Com o avanço dos anos e o grande acúmulo dos compromissos diários, especialmente com atividades laborativas, pais e mães deixam de lado seu importante (e insubstituível) papel na formação de seus filhos, formação esta que se dá dentro do ambiente familiar, onde serão passados os valores humanos e sociais necessários ao convívio em sociedade. Como diz o ditado, ”educação vem de berço”, e ele continua em pleno vigor, embora encontre forte resistência por parte de algumas famílias.

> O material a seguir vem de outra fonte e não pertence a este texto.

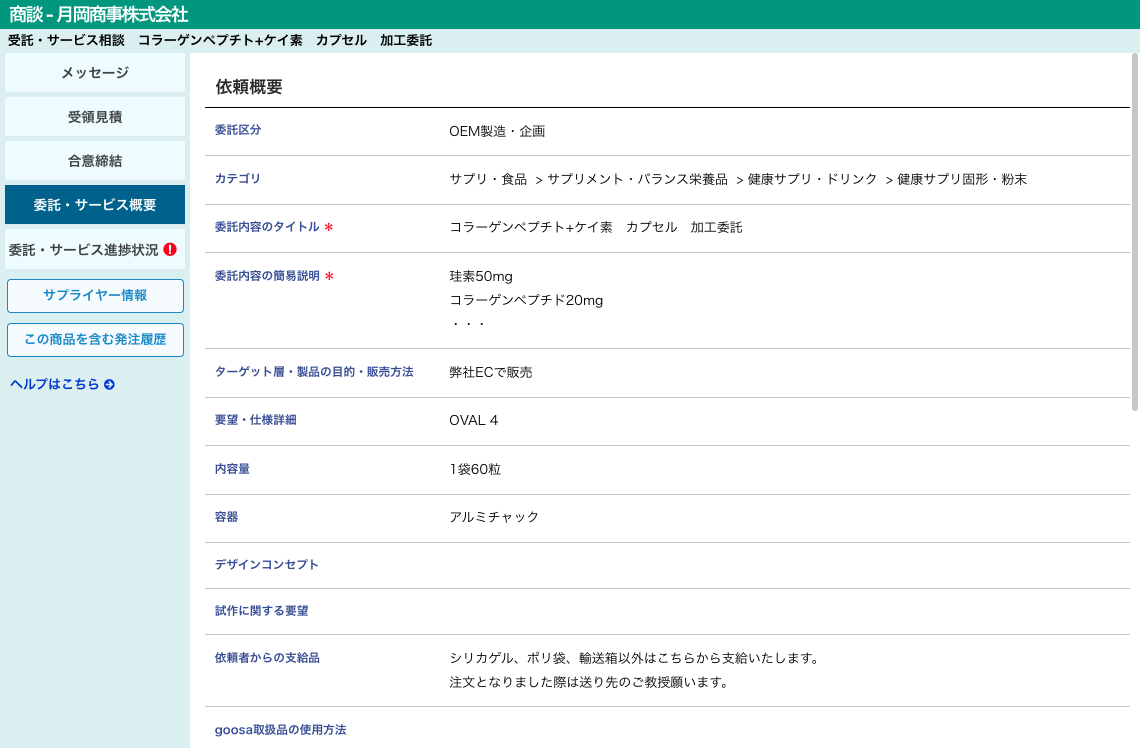1141x748 pixels.
Task: Click the 依頼概要 section heading
Action: pyautogui.click(x=249, y=87)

O sujeito de comportamento agressivo, violento ou hostil assim não se tornou por uma falha no ambiente escolar, mas sim de uma falha em sua educação dentro de seu núcleo familiar, muitas vezes omissa ou simplesmente inexistente.

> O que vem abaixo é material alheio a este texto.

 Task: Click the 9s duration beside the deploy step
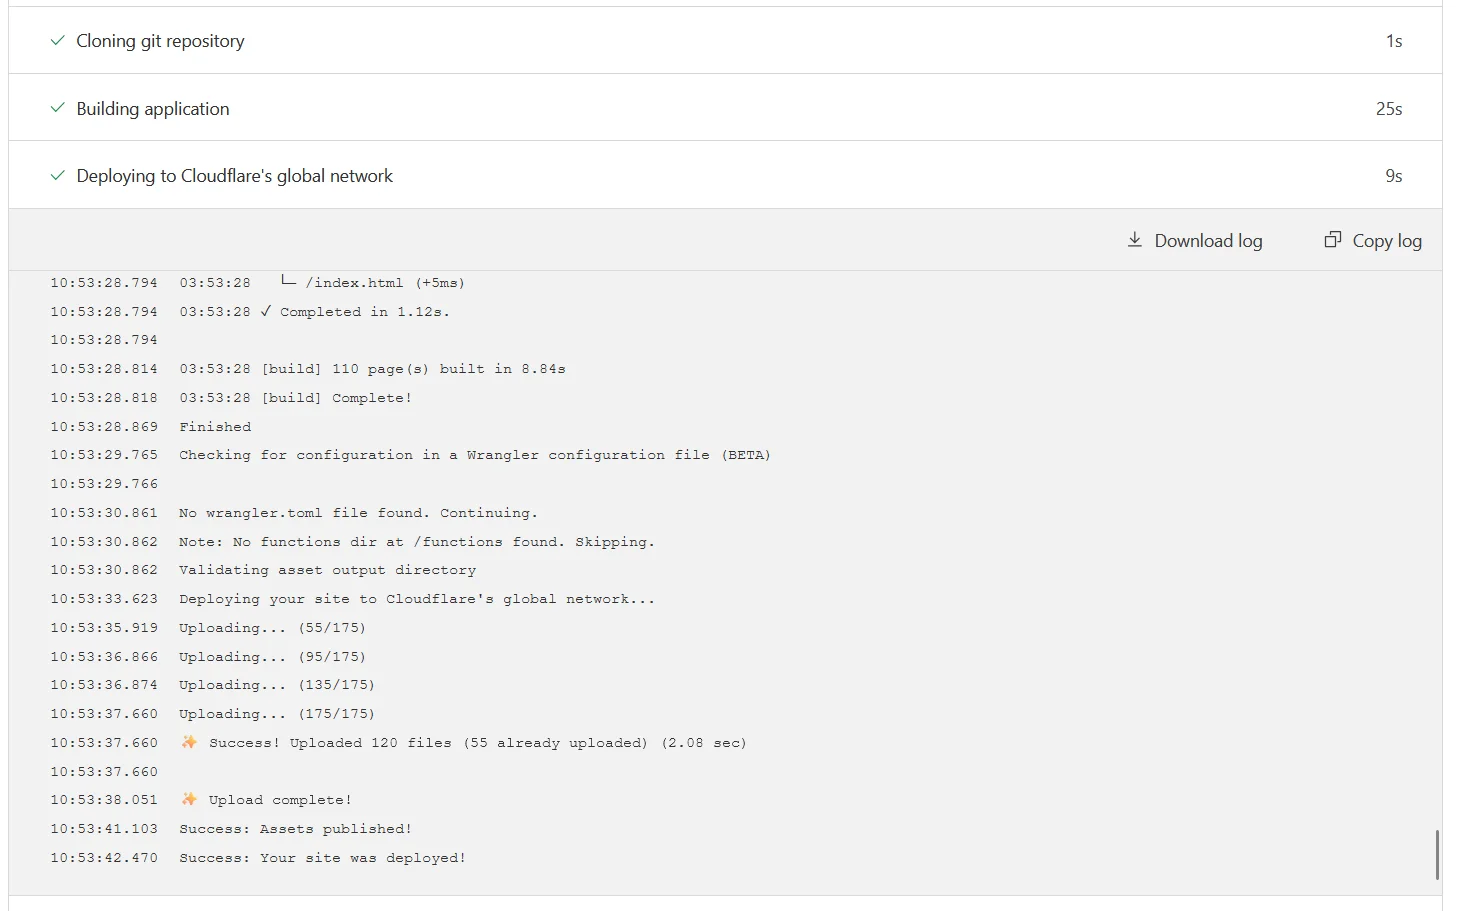(x=1393, y=176)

A escola possui um relevante papel na formação do indivíduo, isto é inegável. Lá a criança irá aprender a se sociabilizar, descobrir o que é uma opinião contrária, ter contato com uma realidade diferente da sua, experimentar culturas novas e, indiscutivelmente, aprenderá também valores que serão somados à complexa formação de seu caráter e de sua social figura humana.
Não é, todavia, a escola o lugar que será ensinado o respeito ao próximo, a educação ao trato para com as pessoas, ou ainda o dever de auxílio àquelas que mais necessitam. Perceba-se que a própria Lei, ao tratar dos deveres, refere-se apenas à conscientização, prevenção, diagnose e combate ao bullying. Não trata, todavia, da educação e valores, propriamente ditos. Estes, é bom se ter em mente, continuam a vir de casa.
Isso não quer dizer, contudo, que a responsabilidade poderá ser afastada ou mitigada quando verificada a omissão familiar. Esta muito remotamente tenderá a ocorrer, visto que a sistemática legislativa em vigor, especialmente no âmbito das relações de consumo (que acaba sendo o caso, especialmente se consideradas as escolas), prima pela reparação da vítima para, após, verificar-se o verdadeiro causador do dano.
Logo, ainda que haja a imposição do dever de reparação de dano à vítima do bullying, legítima também será via regressiva, afinal as instituições de ensino, clubes e agremiações recreativas, embora solidariamente responsáveis, não figuram como os diretos causadores dos danos suportados. Tal responsabilidade cabe aos pais, e ao menos esta eles não terão como terceirizar.
Fernando Henrique Rossi é advogado na F. Rossi, assessoria e consultoria.